Everything from the line that contains "അടുത്തത് (169, 1958)" to the end of the data below is to be reproduced verbatim; leave all else out.

____ Available data

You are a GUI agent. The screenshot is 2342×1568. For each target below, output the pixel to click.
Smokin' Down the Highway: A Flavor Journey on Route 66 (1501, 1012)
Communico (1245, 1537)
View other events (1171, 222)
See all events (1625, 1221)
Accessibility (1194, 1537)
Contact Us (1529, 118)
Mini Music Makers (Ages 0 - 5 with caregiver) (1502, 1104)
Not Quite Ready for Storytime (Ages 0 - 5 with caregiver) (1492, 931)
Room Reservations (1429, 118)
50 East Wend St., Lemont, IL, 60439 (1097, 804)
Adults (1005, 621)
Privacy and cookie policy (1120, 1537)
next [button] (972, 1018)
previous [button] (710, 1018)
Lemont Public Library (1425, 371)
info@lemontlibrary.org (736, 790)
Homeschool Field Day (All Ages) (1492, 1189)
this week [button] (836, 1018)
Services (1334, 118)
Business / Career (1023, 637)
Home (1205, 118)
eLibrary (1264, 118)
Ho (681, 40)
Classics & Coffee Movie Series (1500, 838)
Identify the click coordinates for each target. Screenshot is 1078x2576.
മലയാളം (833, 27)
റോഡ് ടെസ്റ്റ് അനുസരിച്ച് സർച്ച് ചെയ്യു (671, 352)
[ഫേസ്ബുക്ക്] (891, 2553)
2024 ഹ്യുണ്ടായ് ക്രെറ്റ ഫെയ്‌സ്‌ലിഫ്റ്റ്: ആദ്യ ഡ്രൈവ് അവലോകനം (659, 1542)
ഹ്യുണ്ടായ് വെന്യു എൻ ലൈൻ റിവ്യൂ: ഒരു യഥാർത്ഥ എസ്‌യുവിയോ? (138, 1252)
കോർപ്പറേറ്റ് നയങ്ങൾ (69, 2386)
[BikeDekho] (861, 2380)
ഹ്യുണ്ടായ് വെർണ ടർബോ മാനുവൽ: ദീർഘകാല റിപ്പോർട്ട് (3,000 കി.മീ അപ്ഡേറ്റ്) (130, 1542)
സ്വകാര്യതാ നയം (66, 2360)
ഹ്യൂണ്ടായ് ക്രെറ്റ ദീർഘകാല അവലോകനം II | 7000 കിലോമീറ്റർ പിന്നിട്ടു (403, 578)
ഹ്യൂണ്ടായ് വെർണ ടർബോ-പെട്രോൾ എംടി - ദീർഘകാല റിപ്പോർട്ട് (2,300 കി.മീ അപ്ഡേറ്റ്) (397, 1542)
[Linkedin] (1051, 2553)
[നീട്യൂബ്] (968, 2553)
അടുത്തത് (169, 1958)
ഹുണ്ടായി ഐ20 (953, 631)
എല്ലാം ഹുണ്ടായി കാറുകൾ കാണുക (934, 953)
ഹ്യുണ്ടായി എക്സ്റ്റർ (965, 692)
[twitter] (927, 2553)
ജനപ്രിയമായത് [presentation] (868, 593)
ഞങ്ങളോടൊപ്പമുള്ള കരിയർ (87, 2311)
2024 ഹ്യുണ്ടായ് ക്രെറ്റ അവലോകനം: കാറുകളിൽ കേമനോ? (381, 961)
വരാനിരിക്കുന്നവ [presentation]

________

- **Exercise answer**:
അടുത്തത് (169, 1958)
ഹുണ്ടായി ഐ20 (953, 631)
എല്ലാം ഹുണ്ടായി കാറുകൾ കാണുക (934, 953)
ഹ്യുണ്ടായി എക്സ്റ്റർ (965, 692)
[twitter] (927, 2553)
ജനപ്രിയമായത് [presentation] (868, 593)
ഞങ്ങളോടൊപ്പമുള്ള കരിയർ (87, 2311)
2024 ഹ്യുണ്ടായ് ക്രെറ്റ അവലോകനം: കാറുകളിൽ കേമനോ? (381, 961)
വരാനിരിക്കുന്നവ [presentation]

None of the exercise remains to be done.